The state-of-the-art electric boards are made and assembled locally. What makes them stand out compared to other e-boards is its carbon fibre battery enclosure.
“It’s flexible, you can go faster, it’s much more stable,” Archambault told Global News.
“And it’s twice as wide as a regular skateboard.”
Business is already booming with orders coming in from around the world. The company has reached more than $700,000 in sales in the last four months.
The wheelchair tires make the e-boards pothole friendly, but they are pricey at $2,600 a piece. On the upside, Archambault says they are arguably one of the safest e-boards on the market.
“I have two kids, right? So our main concern was making the safest most reliable board,” Archambault said. “All the electronics are tried and true parts.”

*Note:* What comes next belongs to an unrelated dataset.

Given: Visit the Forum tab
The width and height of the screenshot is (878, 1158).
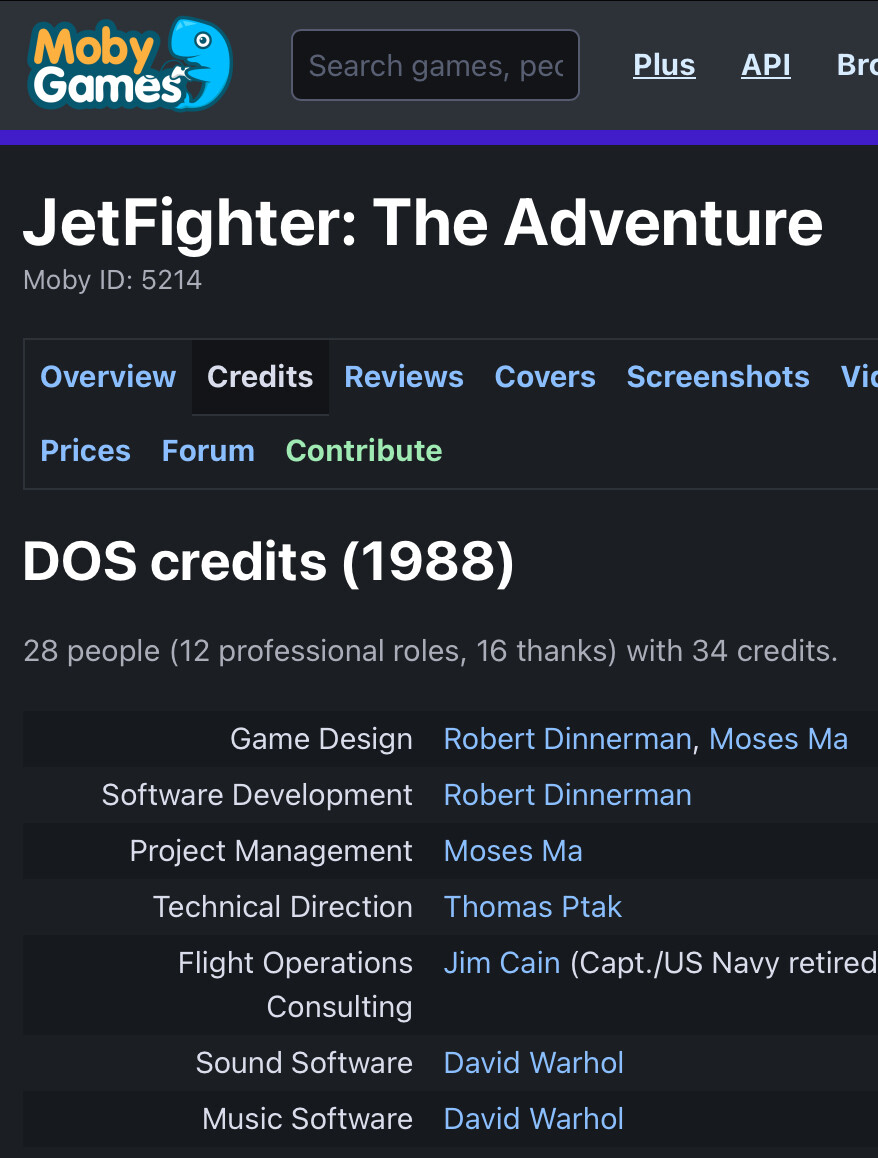Looking at the screenshot, I should tap(208, 450).
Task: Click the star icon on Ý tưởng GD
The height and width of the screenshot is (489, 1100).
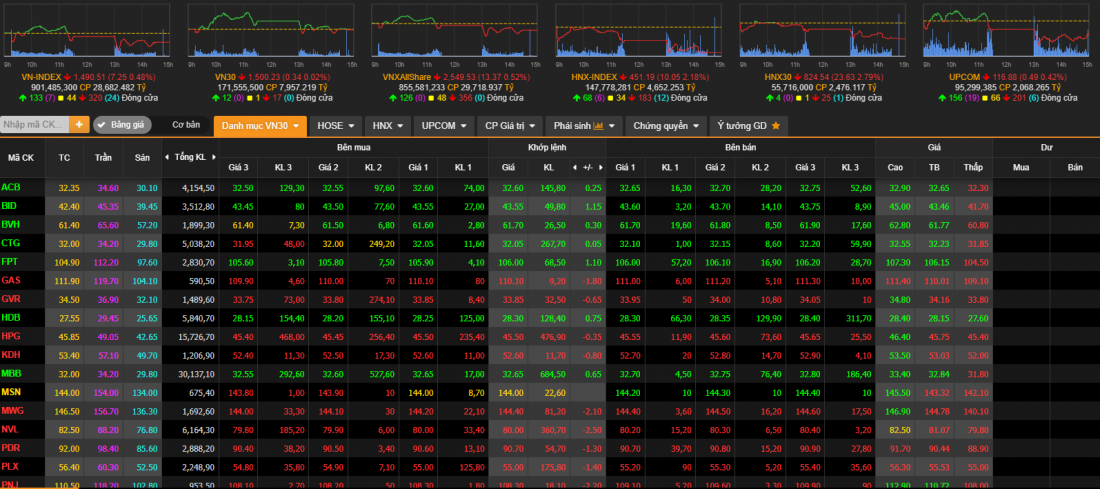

While they aren’t recommended for children, the target customer is avid snowboarders and skateboarders looking to up their game.
Most people use them to commute to work, but that’s something Archambault won’t need to do anymore. He assembles the e-boards in the comfort of his basement when he’s not outside testing them on the road.
His next step is get his brother and co-founder on board full-time. In the meantime, he’s trying to enjoy the ride and still digesting the biggest move of his career.
“There’s always a leap of faith it’s that moment where you’re taking a huge risk,” he said.
“I’m still taking a huge risk because this is not a success story by any means yet — there’s still a lot of work to be done.”